On November 1, 2002, the Court barred Toll and Edmondson from serving as officers or directors of any public company. In addition, the Court permanently enjoined all four defendants from violating Section 17(a) of the Securities Act of 1933, Sections 10(b), 13(a), 13(b)(2) and 13(b)(5) of the Securities Exchange Act of 1934, and Rules 10b-5, 12b-20, 13a-1, 13a-13, 13b2-1, and 13b2-2 thereunder. The Court also ordered Toll, Edmondson and Fisher to disgorge their ill-gotten gains: $811,706.50 from Toll, $1,265,613.48 from Edmondson, and $131,000.00 from Fisher. Edmondson's disgorgement was deemed partially satisfied based on his payment of restitution in the Criminal Action and the remainder was waived based on his financial condition. Similarly, Toll's and Fisher's disgorgement were satisfied by their restitution obligations.

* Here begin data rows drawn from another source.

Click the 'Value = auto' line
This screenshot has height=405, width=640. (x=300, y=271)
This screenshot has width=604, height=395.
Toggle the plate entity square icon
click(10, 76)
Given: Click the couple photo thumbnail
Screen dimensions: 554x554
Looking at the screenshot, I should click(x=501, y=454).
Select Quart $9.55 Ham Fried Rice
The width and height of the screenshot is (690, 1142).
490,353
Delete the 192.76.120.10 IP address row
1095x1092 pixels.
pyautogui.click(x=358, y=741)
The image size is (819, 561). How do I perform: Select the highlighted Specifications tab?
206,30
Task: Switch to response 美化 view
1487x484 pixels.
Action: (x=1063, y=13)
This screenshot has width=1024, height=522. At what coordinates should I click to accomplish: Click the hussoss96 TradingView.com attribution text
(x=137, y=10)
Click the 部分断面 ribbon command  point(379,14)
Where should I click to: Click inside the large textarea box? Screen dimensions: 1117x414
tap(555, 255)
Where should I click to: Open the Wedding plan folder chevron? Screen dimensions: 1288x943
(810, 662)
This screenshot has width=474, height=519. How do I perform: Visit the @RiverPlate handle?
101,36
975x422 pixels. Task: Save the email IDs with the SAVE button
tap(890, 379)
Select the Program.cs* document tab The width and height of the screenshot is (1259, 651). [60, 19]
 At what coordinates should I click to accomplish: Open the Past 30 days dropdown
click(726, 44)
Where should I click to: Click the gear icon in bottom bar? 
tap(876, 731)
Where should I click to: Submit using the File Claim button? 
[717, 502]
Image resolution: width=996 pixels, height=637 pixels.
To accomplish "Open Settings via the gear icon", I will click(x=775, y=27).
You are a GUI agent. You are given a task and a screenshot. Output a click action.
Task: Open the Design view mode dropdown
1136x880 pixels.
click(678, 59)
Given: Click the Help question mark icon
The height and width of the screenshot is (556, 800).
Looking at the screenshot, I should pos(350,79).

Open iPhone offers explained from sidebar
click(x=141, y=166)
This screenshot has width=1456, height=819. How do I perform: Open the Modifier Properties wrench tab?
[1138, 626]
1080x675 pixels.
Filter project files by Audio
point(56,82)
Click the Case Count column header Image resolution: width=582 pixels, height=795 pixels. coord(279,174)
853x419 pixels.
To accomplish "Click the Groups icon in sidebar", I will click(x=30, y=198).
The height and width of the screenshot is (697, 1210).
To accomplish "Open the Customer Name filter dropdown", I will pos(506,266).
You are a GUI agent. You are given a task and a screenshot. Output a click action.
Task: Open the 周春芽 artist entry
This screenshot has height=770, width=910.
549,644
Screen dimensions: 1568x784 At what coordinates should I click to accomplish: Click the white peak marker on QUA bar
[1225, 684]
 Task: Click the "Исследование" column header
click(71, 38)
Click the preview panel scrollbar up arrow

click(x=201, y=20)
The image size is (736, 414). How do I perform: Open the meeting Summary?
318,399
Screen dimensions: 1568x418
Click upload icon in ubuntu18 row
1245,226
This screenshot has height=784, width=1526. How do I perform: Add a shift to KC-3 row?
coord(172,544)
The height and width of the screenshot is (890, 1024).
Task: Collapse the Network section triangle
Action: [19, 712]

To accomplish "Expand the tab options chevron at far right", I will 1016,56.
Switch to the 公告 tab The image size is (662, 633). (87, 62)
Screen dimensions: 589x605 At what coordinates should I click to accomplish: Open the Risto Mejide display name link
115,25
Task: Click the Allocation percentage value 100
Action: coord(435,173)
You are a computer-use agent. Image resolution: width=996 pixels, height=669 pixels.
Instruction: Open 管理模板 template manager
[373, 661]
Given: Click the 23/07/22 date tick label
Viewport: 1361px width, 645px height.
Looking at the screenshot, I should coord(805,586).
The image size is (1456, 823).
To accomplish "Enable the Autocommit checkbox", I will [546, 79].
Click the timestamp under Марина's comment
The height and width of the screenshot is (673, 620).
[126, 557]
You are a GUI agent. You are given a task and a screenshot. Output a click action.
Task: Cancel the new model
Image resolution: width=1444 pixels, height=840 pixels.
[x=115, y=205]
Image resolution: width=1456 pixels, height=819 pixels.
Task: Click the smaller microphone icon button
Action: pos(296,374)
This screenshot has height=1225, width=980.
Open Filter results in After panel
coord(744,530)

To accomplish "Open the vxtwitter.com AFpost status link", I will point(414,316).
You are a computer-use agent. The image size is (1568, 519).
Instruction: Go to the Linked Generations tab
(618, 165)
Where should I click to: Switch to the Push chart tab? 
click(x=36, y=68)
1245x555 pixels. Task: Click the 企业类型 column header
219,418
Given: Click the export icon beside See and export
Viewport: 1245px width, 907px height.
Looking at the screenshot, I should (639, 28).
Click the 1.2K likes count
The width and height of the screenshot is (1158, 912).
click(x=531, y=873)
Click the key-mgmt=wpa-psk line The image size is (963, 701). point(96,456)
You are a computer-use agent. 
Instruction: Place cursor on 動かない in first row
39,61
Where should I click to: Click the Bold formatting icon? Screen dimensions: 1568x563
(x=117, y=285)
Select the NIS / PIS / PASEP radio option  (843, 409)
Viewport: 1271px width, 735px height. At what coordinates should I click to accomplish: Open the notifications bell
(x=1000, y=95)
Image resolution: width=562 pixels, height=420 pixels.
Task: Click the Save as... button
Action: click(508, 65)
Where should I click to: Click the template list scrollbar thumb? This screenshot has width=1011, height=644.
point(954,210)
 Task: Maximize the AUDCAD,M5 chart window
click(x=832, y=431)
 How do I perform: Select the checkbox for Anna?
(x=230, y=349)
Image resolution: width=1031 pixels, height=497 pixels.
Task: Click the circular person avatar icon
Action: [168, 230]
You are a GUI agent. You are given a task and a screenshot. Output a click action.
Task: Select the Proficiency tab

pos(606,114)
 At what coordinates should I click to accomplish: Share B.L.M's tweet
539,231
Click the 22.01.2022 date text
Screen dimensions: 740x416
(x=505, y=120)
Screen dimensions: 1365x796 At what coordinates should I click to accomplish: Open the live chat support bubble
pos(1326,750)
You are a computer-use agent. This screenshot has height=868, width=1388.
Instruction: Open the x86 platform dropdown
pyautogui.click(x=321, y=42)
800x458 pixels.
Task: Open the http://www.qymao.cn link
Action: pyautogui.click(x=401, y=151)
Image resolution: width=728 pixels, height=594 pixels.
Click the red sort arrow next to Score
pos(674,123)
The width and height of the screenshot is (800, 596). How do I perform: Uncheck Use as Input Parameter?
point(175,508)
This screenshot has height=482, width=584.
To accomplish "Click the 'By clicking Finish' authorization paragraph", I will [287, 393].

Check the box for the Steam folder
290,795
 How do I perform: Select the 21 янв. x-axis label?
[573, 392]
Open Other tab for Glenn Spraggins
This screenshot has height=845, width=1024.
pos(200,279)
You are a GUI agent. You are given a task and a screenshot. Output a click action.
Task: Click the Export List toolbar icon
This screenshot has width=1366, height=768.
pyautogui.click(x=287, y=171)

The Commission also announced two related administrative proceedings. In Administrative Proceeding File No. 3-10961, Securities Exchange Rel. No.46953, AAE Rel. No.1680, the Commission issued an order forthwith suspending Edmondson from appearing or practicing before the Commission as an accountant. Edmondson consented to the Order, which the Commission issued pursuant to Rule 102(e)(2) of its Rules of Practice, without admitting or denying its findings. Throughout his employment at Regal, Edmondson was licensed as a CPA. Similarly, in Administrative Proceeding File No. 3-10962, Securities Exchange Rel. No. 46954, AAE Rel. No. 1681, the Commission forthwith suspended Fisher from appearing or practicing as an attorney before the Commission pursuant to Rule 102(e)(2) of the Commission's Rules of Practice. Edmondson and Fisher's criminal convictions provided the basis for suspension under Rule 102(e)(2).